While he enjoys producing this show, he said his favorite part is watching the new talent joining the Butler Little Theatre, specifically Thinnes' performance as Mortimer.
“People talk about this as a comedy, it’s really a farce, so it requires somebody who is willing to let loose and lose control a little bit, which he does really well,” Dennis Casey said. “I enjoy watching him do that, and he’s good at it. For a young guy, that takes more talent than people would give him credit for. It’s not just simply dashing around stage and yelling real loud; it takes talent to do what he does.”
In addition to Thinnes, two other faces are gracing the BLT stage for the first time: Jordan Grady and Joe Marra, who play Lieutenant Rooney and Officer O’Hara, respectively.
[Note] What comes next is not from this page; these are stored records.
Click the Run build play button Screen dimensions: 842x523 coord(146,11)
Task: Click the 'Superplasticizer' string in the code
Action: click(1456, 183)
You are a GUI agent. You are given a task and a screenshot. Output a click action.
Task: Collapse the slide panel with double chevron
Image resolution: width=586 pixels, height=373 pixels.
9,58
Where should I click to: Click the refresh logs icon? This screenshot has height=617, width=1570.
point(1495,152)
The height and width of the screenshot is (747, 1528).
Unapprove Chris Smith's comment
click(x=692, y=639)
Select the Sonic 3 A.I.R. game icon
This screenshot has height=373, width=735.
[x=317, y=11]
“I haven’t missed a show since (I was) 19, watching, and I basically have the reputation to say ‘yes’ to anything so when they called and asked if I wanted to do this, I didn’t think, I just said ‘yes,’” Grady said. “I love this little place and figured that if I could help, I would do it.”
While this is Marra’s first BLT show, he comes with some acting experience under his belt. A current acting student at Butler County Community College hoping to attend Slippery Rock University, Marra has done some character work with the Lewisburg Haunted Cave as well as being an amateur magician, professional wrestling referee and more.
Acting was not Marra’s first calling. He is a Navy and Army veteran and a retired truck driver.
“Through (doing) those other things, I found that I really enjoyed entertaining people,” Marra said.
In this farcical black comedy, murder becomes a family affair.
“This part in particular was kind of a bucket list part for me because I always get cast as evil; they never cast me as anything else so I thought (that) this is the pinnacle of my evil career,” Kalina said.
This play was based on Amy Archer-Gilligan, a woman who killed more than 60 people in her nursing home-boarding house in Windsor, Conn., between 1908 and 1916.
“I think that for anybody who is a fan of true crime, which with social media, Netflix and Hulu, everybody is a true crime addict now, and this was one of the original true crime stories,” Kalina said. “It’s relevant today as it was back then; it’s actually based on a true story. It’s an interesting concept for any true crime fan and any fan of dark comedy.”
WHO: Butler Little Theatre
WHAT: “Arsenic and Old Lace”
WHEN: Sept. 22 to 30, at 8 p.m. Fridays and Saturdays and at 7:30 p.m. Tuesday, Wednesday and Thursday evenings. The usual 2:30 p.m. Sunday performance is sold out.